__EXTRACTED TEXT__
# # # #

Dysbiosis of gut microbiota and resistome in antibiotic-treated paediatric Mycoplasma pneumoniae pneumonia: A 16S-metagenomics-metabolomics study

This study systematically investigates the compositional and functional alterations in gut microbiota and their metabolic profiles among healthy children (Group C), Mycoplasma pneumoniae (MP)-infected pneumonia patients (Group MP), and cohorts treated with azithromycin (Group AC) or ceftriaxone (Group CE). Utilizing 16S rRNA gene sequencing, metagenomic sequencing, and metabolomics, we characterized microbial diversity and metabolite dynamics. Compared to controls, the MP, AC, and CE groups exhibited a significant reduction in microbial richness and diversity. Notably, Bifidobacterium lemurum was markedly depleted in patient groups, suggesting its potential role in maintaining gut homeostasis. The abundance of ErmX, a macrocyclic antibiotic resistance genes, was increased in the patients of AC group that treated with azithromycin. The abundance of CTX-M-14(a beta-lactamase ARGs) was increased in patients of CE group that treated with ceftriaxone. Glycoside hydrolases 1 and glycosyltransferase 5, belonging to Carbohydrate active enzymes that may assisted the pathogen frequently cross the mucosal barrier during infection, are enriched in the MP group. Metabolomic analysis identified 561 differentially abundant metabolites. Arachidonic acid derivatives (prostaglandins A2/B2/I2), critical for inflammatory regulation, were depleted in Group MP but restored in Group AC. Group AC exhibited elevated Tyr-Tyr levels, inversely correlated with Klebsiella michiganensis abundance, an emerging opportunistic pathogen. Group CE showed unique accumulation of glycocholic acid hydrate, a hepatotoxic metabolite linked to ceftriaxone metabolism. The production of harmful metabolites may arise from antibiotic misuse. These findings suggest that medication for Mycoplasma pneumoniae infection can lead to multiple outcomes such as drug resistance and immune escapes, so that appropriate antibiotics and beneficial flora should be selected for treatment.

# # # #

__SOURCE DATA__
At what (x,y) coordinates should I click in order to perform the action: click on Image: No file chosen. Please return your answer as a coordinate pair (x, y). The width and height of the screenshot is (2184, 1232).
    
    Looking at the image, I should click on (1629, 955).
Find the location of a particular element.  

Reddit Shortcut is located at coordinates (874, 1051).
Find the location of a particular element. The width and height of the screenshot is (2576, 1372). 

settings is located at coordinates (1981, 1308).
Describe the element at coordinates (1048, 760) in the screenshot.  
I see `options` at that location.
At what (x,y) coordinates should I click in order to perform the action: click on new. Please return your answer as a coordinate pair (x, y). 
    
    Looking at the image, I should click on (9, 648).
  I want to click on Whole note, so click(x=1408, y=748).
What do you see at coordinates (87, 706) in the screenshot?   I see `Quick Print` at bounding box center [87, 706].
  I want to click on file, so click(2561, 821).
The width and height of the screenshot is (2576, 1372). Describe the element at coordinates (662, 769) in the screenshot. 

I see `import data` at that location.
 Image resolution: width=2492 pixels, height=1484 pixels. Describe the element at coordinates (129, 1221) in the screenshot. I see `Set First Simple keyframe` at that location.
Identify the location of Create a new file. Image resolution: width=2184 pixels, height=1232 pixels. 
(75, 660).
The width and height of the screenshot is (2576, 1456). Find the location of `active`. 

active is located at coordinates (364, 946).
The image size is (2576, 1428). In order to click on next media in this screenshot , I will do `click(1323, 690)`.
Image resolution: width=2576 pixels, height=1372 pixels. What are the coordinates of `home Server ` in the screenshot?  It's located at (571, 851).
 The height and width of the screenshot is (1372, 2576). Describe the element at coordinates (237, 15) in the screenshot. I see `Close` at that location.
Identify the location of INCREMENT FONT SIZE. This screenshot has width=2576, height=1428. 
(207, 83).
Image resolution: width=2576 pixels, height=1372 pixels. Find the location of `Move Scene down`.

# # # #

__EXERCISE PROMPT__
Please check each statement against the study text above and say whether it agrees: (a) Bifidobacterium lemurum was reduced in the patient groups. (b) The metabolomic analysis found 651 differentially abundant metabolites. (c) The arachidonic acid derivatives that were depleted in Group MP were restored in Group CE. Give yes or no for each, along with the words from the text that decide it.

__SOLUTION__
(a) Yes: "Bifidobacterium lemurum was markedly depleted in patient groups"
(b) No: "Metabolomic analysis identified 561 differentially abundant metabolites."
(c) No: "were depleted in Group MP but restored in Group AC."